Your task >>
List each line of the data that holds the string "will", please.

Dataset content >>
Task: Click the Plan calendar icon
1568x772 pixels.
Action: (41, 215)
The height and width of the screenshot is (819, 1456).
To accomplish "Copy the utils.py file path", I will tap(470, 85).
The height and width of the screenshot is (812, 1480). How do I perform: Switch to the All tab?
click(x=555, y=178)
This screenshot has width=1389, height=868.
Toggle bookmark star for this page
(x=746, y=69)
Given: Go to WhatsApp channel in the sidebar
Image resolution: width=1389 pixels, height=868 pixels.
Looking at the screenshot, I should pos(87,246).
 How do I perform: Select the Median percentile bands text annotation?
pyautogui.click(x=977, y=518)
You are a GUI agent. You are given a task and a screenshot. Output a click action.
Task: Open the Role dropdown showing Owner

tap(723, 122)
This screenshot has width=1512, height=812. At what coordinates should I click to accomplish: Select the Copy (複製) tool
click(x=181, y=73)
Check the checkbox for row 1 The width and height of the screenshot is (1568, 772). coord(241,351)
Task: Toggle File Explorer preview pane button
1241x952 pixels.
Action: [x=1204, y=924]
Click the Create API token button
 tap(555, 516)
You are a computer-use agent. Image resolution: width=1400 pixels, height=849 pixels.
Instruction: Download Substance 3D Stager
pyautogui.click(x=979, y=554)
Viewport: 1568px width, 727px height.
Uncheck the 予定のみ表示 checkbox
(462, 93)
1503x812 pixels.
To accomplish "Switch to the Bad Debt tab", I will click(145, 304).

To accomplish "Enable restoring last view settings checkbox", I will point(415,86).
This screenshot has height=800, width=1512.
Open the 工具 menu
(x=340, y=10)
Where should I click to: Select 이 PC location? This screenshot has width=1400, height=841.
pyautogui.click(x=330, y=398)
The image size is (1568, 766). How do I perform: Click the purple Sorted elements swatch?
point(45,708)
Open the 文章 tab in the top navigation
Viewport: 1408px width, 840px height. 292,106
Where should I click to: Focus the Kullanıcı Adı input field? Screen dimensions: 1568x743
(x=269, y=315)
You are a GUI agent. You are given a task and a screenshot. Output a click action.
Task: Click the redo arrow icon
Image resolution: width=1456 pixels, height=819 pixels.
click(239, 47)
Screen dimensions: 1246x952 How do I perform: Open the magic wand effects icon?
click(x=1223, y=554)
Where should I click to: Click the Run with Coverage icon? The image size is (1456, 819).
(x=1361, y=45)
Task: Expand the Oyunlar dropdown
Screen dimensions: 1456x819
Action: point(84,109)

Task output >>
To accomplish "Copy the utils.py file path", I will tap(470, 85).
To accomplish "Switch to the Bad Debt tab", I will click(145, 304).
To accomplish "Enable restoring last view settings checkbox", I will point(415,86).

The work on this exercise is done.